The establishment of the infrastructure of finance, justice and administration and the efficient functioning of these structures in the early British rule helped develop the country economically as well as consolidate its administration and law and order. The population began to increase in this peaceful and thriving atmosphere. Roads and bridges were built and health services improved remarkably. This progress in turn paved the way for the Tamils in the north and east to establish contacts and develop mutual understanding with the Sinhalese in the south.

The Tamils, particularly the English-educated Tamils, already disturbed by conversion to Christianity by the missionaries and the spread of western culture among them, rose in protest and reacted against steps taken by the British government. These protest activities relating to culture and economics in turn became factors that kindled the consciousness of the Tamils. The spirit of protest manifested itself in the spheres of society_ religion, culture and language and resulted in the politically motivated rise of Tamil nationalism. The British constitutional reforms and political activities connected to them were the fundamental reasons for the rise and growth of Tamil nationalism.

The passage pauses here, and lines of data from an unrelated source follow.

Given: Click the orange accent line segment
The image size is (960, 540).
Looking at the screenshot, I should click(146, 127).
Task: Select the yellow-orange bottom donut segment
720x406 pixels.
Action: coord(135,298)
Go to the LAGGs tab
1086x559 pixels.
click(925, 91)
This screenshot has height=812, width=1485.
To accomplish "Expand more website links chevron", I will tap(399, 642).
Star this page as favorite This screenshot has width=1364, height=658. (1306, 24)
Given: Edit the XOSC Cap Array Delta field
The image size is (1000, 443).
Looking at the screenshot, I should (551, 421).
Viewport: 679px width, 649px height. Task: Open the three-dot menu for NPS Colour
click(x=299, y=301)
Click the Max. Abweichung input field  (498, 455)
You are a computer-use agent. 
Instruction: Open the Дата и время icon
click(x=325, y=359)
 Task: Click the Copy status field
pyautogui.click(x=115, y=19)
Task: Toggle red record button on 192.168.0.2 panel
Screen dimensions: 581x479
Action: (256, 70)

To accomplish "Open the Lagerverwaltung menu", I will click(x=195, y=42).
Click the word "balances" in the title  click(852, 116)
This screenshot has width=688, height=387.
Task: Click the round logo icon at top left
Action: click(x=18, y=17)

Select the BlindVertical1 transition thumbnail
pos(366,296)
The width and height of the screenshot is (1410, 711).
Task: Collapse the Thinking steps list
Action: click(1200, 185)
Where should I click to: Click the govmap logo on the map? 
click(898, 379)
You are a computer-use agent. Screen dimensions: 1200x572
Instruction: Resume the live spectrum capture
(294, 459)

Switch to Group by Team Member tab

The Colebrook constitutional reforms introduced in 1833, brought the north and east regions of Sri Lanka, hitherto administered as a separate unit. under a single centralised administrative system based in Colombo. This disoriented the longstanding territorial integration of the Tamils and threatened their national identity.

The 1921-24 Manning constitutional reforms among others that followed were the first to create a permanent divide between the Tamils and Sinhalese ethnic communities. The Donoughmore constitutional reforms introduced in 1931 added their share to compound the situation by implementing universal franchise, abolishing the system of territorial representation and replacing it with communal representation. This resulted in more representatives from the Sinhalese community securing seats in the State Assembly and caused great antipathy and rage among the Tamils and their political leaders. The Soulbury constitutional reforms introduced in 1947 were also partial to the Sinhalese majority representatives. They were drawn up in keeping with the draft proposals submitted by their Board of Ministers and passed in the House of Representatives with the majority of Sinhalese representatives voting in favour. The British ruling powers forcibly implemented this political constitution modeled on the Westminster Parliamentary system as practised in Britain on a country consisting of two Nations, the majority Sinhalese nation and a minority Tamil nation.

In the 1947 general elections held under the newly introduced constitution. the Sinhalese political parties secured the majority representation in Parliament and thereby became the rulers of the country. When the British finally granted independence to Sri Lanka they handed over the government to the Sinhalese majority community leaving the Tamils with a refugee status. The fundamental cause for the loss of thousands of Tamil lives and the destruction of their property in the 60 years following independence was the British government's violation of the trust placed in them by the Tamils. Sinhalese political leaders, by compiling and submitting erroneous statistics to the British rulers, were able to secure sole sovereignty over the whole country, their numerical majority being the only claim.

The Tamil political leaders, due to their dearth of political foresight and propelled by self-promoting motives sought political refuge with the majority Sinhalese political leaders. Safeguards in the form of special Acts in the Soulbury constitution aiming to protect the political rights of the minorities were blatantly abandoned by the Sinhalese majority government within a few months of Sri Lanka gaining independence in 1948.

From 1948 onwards, the Indian Tamils were stripped of their citizenship and their right to vote. Pre-planned Sinhalese colonisation in the traditional Tamil territories was vigorously and systematically implemented. These activities of the government most severely affected Tamil representation in the House of Representatives and the traditional territories of the Tamils.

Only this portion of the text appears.